あとはいろんなダメな男が出てくるので、あるあるーと共感していただけたら嬉しいです(笑)。
ーー現在公開されているエピソードの中で、思い入れの強いシーンや反響の大きかったシーンを教えてください。
悠也さんは担当編集さんが「好き……」って言ってくださるので描いて良かったなあと思います(笑)。ほんとはもっと口調がオラオラ調でしたが編集部の意向でマイルドに。
あと、3話のあきらのセリフ「セックスを習おう!!」はお気に入りです。
ーーこのセリフはどうやって生まれたんでしょうか?
編集さんと打ち合わせをしているときに流れで生まれたような気がします。多分、先ほど言ったキャラについてあーだこーだ話している時間ですね。
あきらは研究職だし、ずっと勉強してきてるから、セックスについても習えば解決できると信じこんでいるはずだと編集さんと話して生まれたと思います。自分で書いておいていまだに爆笑しちゃいます。
あとは早紀江ちゃんがシングルで子供を産みたいと言った時に、腐れ縁の男友達が色々調べてくれるところ。婚姻という関係を結ばなくても、家族っていろんな形があるよねってところを見せたかったです。この2人は私にとって究極の理想像でもありますね。
ーー今後の展開で注目してほしい部分や、描いていきたい部分などを教えてください。
次の話のテーマは40代の性の悩みについて。
女性向風俗のセラピストさんも再登場するかも??(まだ未定)。
ありがたいことに連載期間を一年に延長していただいたので、まだまだ新しい人物を描いていきたいです。
ーー本作に限らず、漫画を描く上でキョウ子先生が大事にしていることはなんでしょうか。
ネームを切る時は、あれこれ考えずに今思ってる感情とかモヤモヤをそのまま写しとるようにしてます。そのあと編集さんに「もっと読者さんに伝わりやすくするため」情報の出し方を入れ替えるなどの道標をしていただいてます。

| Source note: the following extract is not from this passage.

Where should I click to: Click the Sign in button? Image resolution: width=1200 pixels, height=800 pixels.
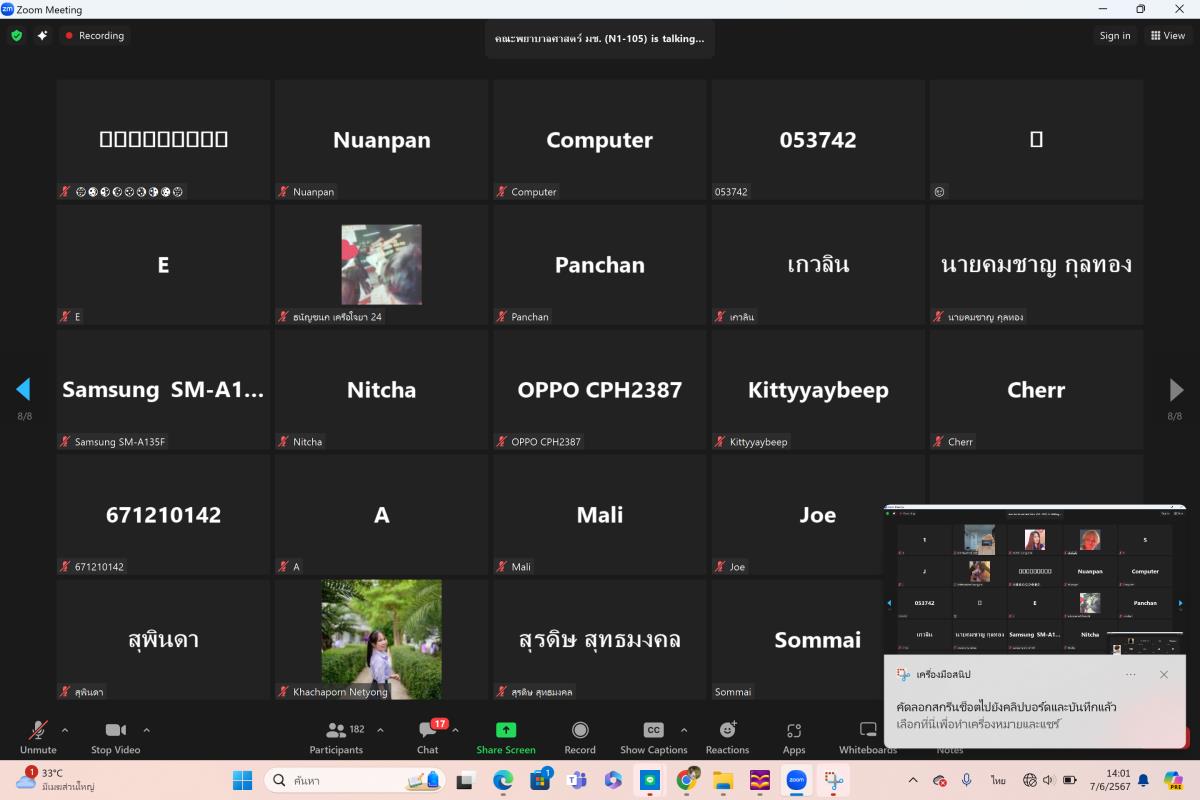tap(1115, 36)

ありがたいことに展開自体にダメ出しされたことはないので、これからも思ったままに漫画を描いていきたいです。あと話の最後は登場人物みんなが笑顔だといいなぁと思います。
ーー先ほど、先生は漫画を描くことに救われたとおっしゃっていましたが、自分の人生に欠かすことができない漫画1冊を教えてください。

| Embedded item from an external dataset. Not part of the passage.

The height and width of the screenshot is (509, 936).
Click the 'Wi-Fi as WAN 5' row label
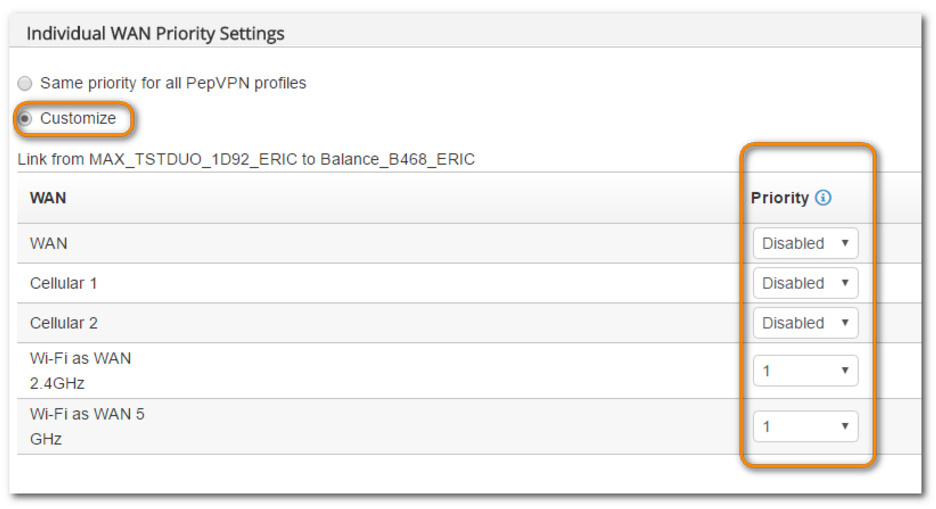87,414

『真夜中を駆け抜ける』シリーズに最初に出会ったのは15年くらい前なんですが、何度も読み返しています。
雑誌編集者の昇が、遊び人画家の勇気に10年間もの間振り回されたり、同居したり、時には病気になりながらも一緒に歳をとっていく話です。依田沙江美先生の作品は言葉の力がすごくて。

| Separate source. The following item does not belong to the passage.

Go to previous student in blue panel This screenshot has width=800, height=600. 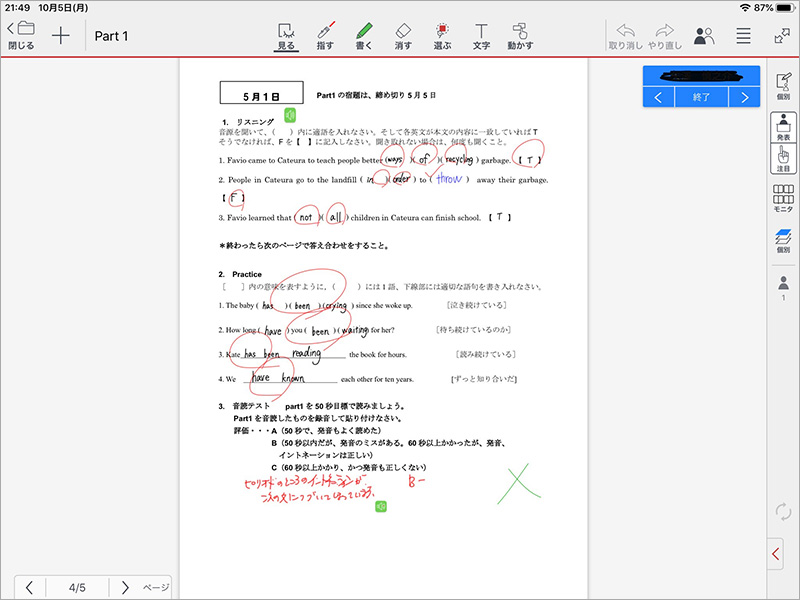658,97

シリーズ2巻の“千の花”の「愛は自分の思考や存在とは全く関係のないところでずっと流れている なぜそれに生かされるんだろう」は忘れられないセリフです。
ほぼ同時期に出会った『海辺のエトランゼ』も10年にわたってファンでいさせてもらっています。友達にも配ってるので何冊買ったかわかりません。最新シリーズ『春風のエトランゼ』5巻でまた号泣してしまって……。最初は沖縄、北海道、そして最新作ではなんと東京に引っ越した2人のこれからが楽しみです。
あと『スラムダンク』27巻の「こんな風に誰かに必要とされ、期待されるのは初めてだったから…」もめっちゃ泣けますよね……。
漫画人生をスタートするきっかけとなったのは『おおきく振りかぶって』で、ひぐちアサ先生に憧れて同じ雑誌に投稿しなかったら、今の私はないと思うので一生勝手に師匠だと思っています。
すみません1冊って言ってたのに……(笑)。
人と会うよりも漫画を読んでいる時間の方が好き
ーー“漫画を読むこと”は、キョウ子先生にとってどんな時間ですか?
人と会うより漫画を読んでる時間の方が好きな人間なので、漫画=人生です!
大作を読み終わったあとはマラソンを駆け抜けたような達成感がありますし、最近はエッセイ物や闘病記などの漫画もよく読みます。
本当に言葉のセンスも絵柄も、一つとして同じものがないので、時間が許す限りありとあらゆる漫画をずっと読んでいたいです。
ーー漫画はどんなときに読まれるんですか?
夜寝る前が多いですけど、もう常に読んでいる気がしますね。仕事の合間に漫画を読む……いや、むしろ漫画を読む隙間に仕事してるくらいの感覚です(笑)。ほぼ毎日、何かしらの作品は読んでいると思います。
キョウ子先生から直筆メッセージ!
貴重なお話をありがとうございました!
取材・文/上村祐子
@BAILAでは、マンガMeeの人気作品のほか、BAILAオリジナル漫画も読めます!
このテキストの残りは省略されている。